We can find the Highest GDP using the collect method in this command line:

In [80]:
dataset.select("GDP","Country").orderBy(col("GDP").desc()).limit(1).show()


+--------------+-------------+
|           GDP|      Country|
+--------------+-------------+
|11750000000000|United States|
+--------------+-------------+



#### 4.2.4. Nested querry example
We can find the country with the second highest gdp using a nested querry like this: 

In [77]:
dataset.select("Country","GDP").where(col("GDP") <   \
                                      ( dataset.select("GDP").orderBy(col("GDP").desc()).limit(1).collect()[0]["GDP"] ) \
                                      ).orderBy(col("GDP").desc()).limit(1).show()

+---------------+--------------+
|        Country|           GDP|
+---------------+--------------+
|#European Union|11650000000000|
+---------------+--------------+



#### 4.2.5. Describe 
The describe function allows to process the count, mean, standard deviation, min & max of the columns selected. 

In [88]:
dataset.describe("GDP","Area(sq km)","Railways(km)").show()
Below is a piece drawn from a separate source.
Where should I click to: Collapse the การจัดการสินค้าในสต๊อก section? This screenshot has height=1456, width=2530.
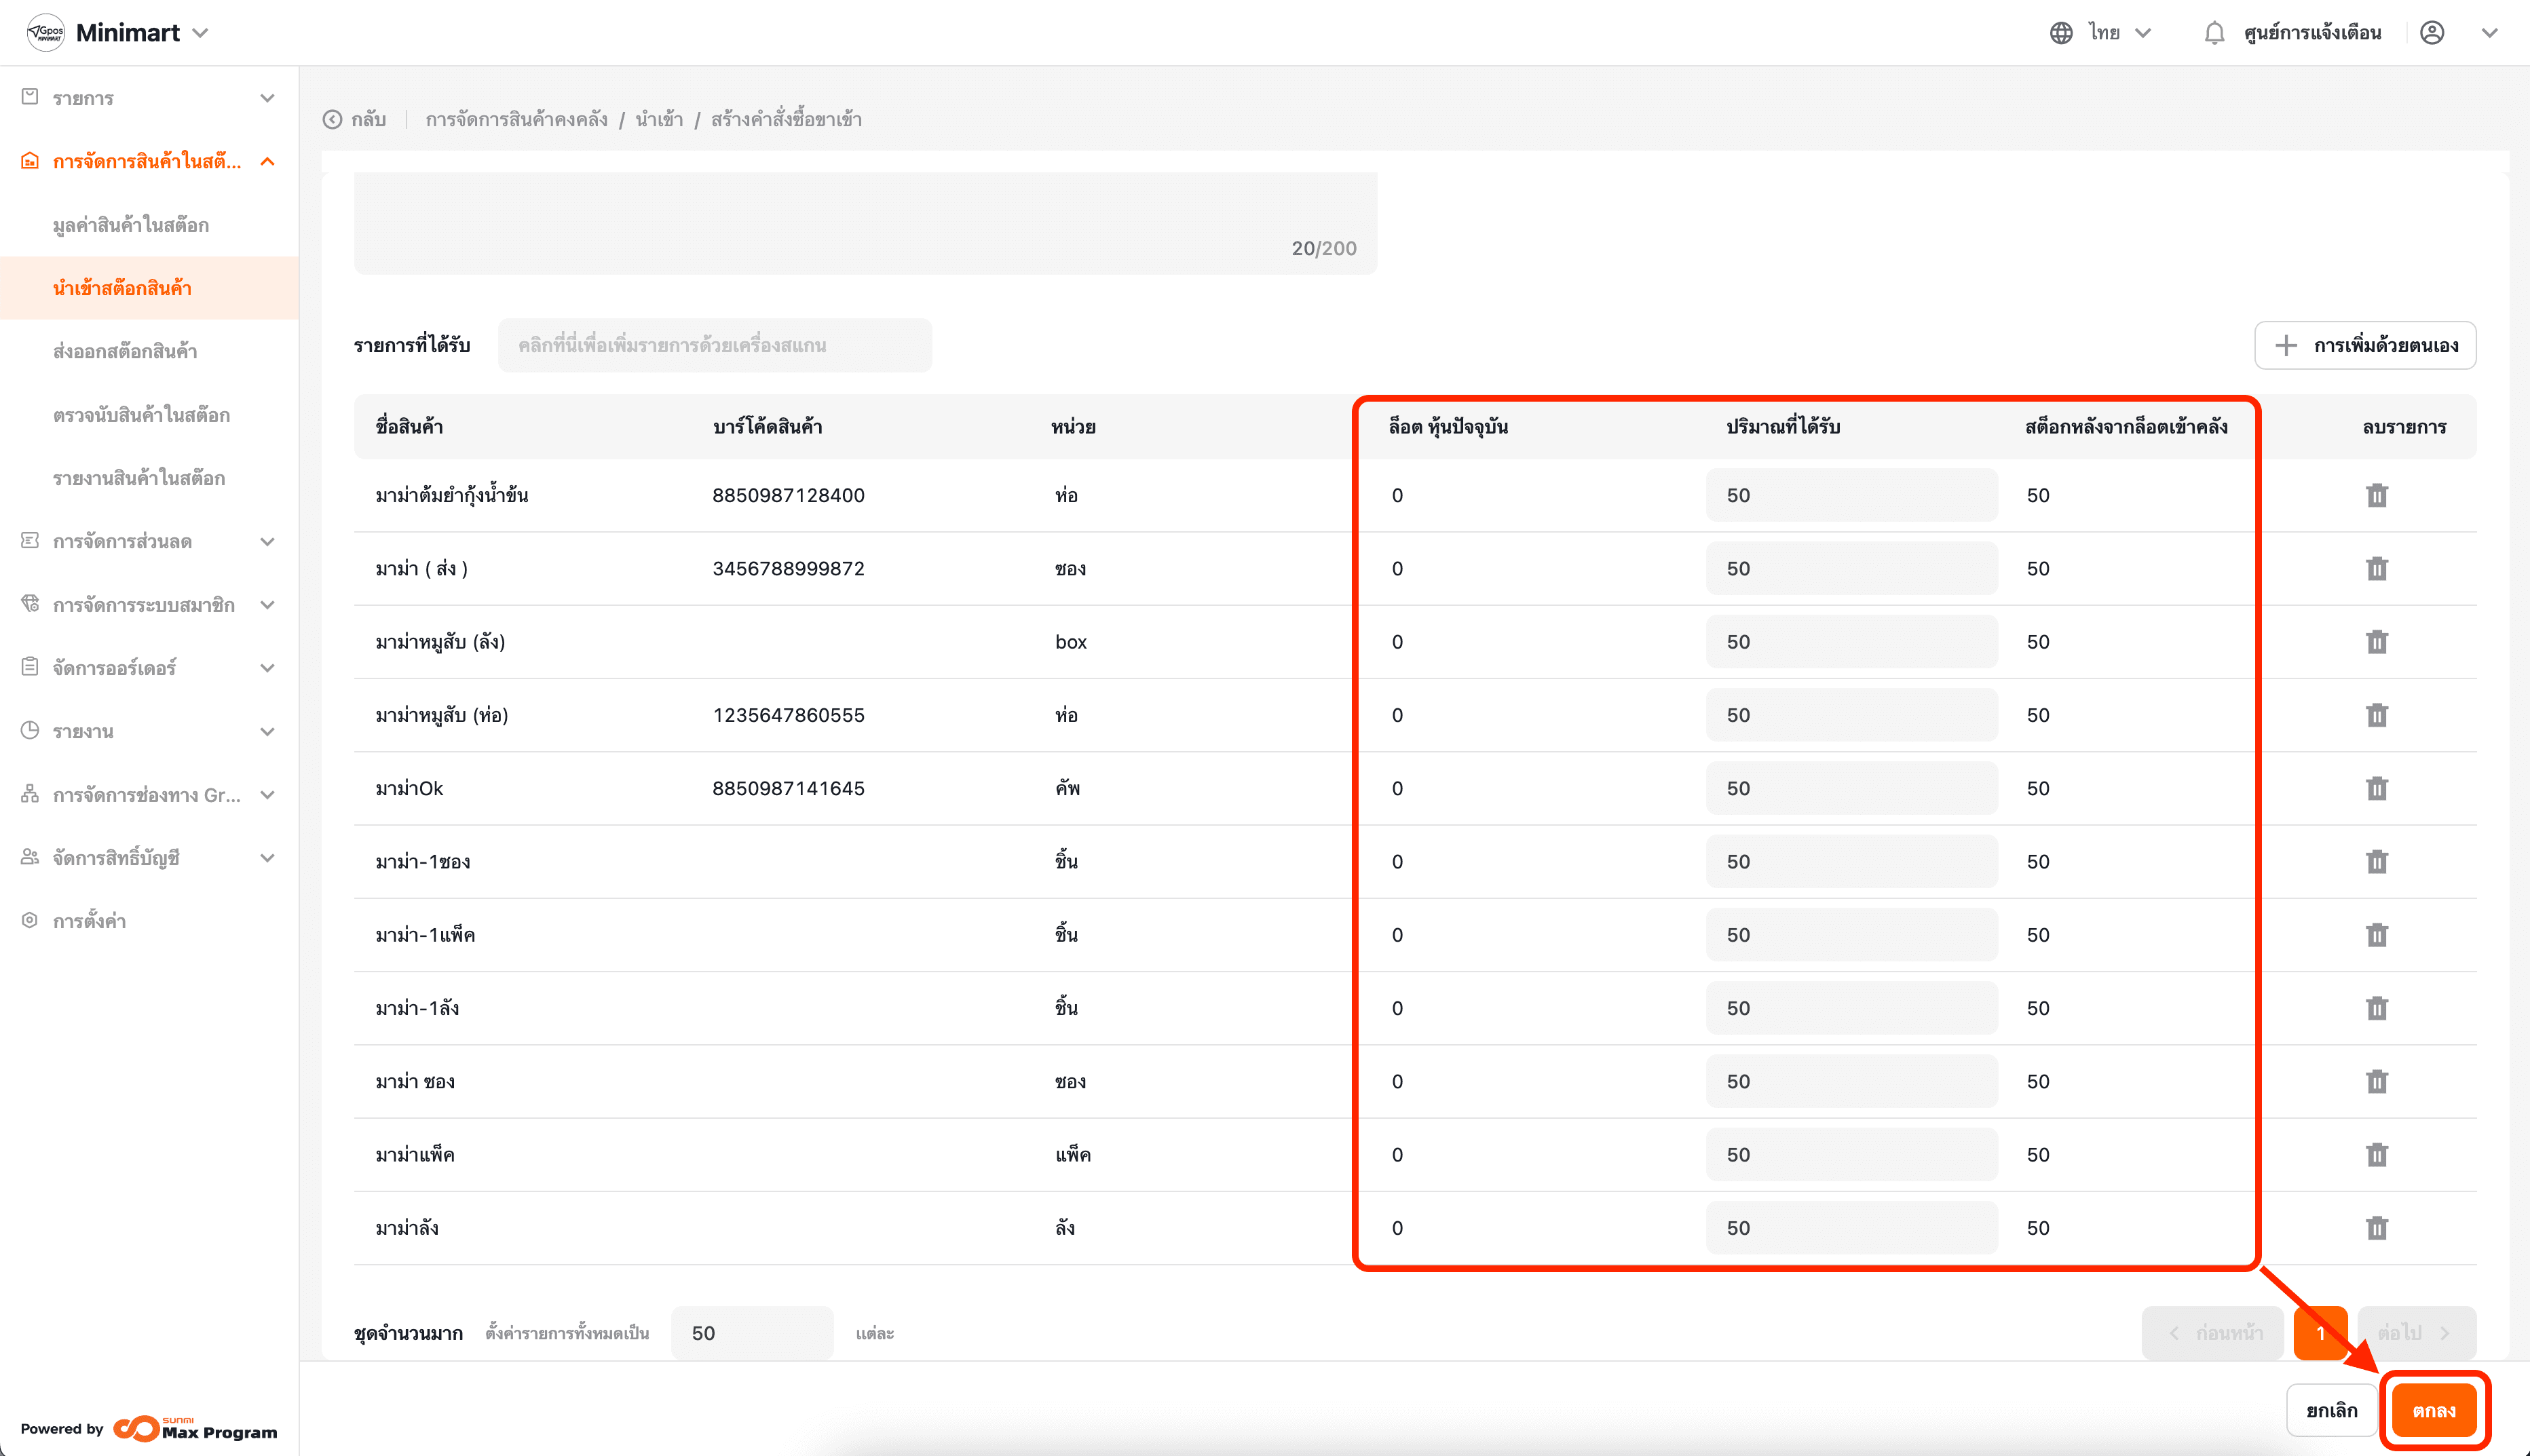148,161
+-------+--------------------+-----------------+------------------+
|summary|                 GDP|      Area(sq km)|      Railways(km)|
+-------+--------------------+-----------------+------------------+
|  count|                 230|              263|               134|
|   mean|2.925613713043478...|584987.4866920152|10217.246268656716|
| stddev|1.252331334754941...|1881415.546777828|29857.440213148762|
|    min|             1500000|                0|                 6|
|    max|      11750000000000|         17075200|            228464|
+-------+--------------------+-----------------+------------------+



## Part 5: Comparison with other technologies

## Conclusion
From what we saw Spark support sql and dsl querries. We can do everything SQL does and even more using pySpark or other modules, allowing to use others function under a python environment.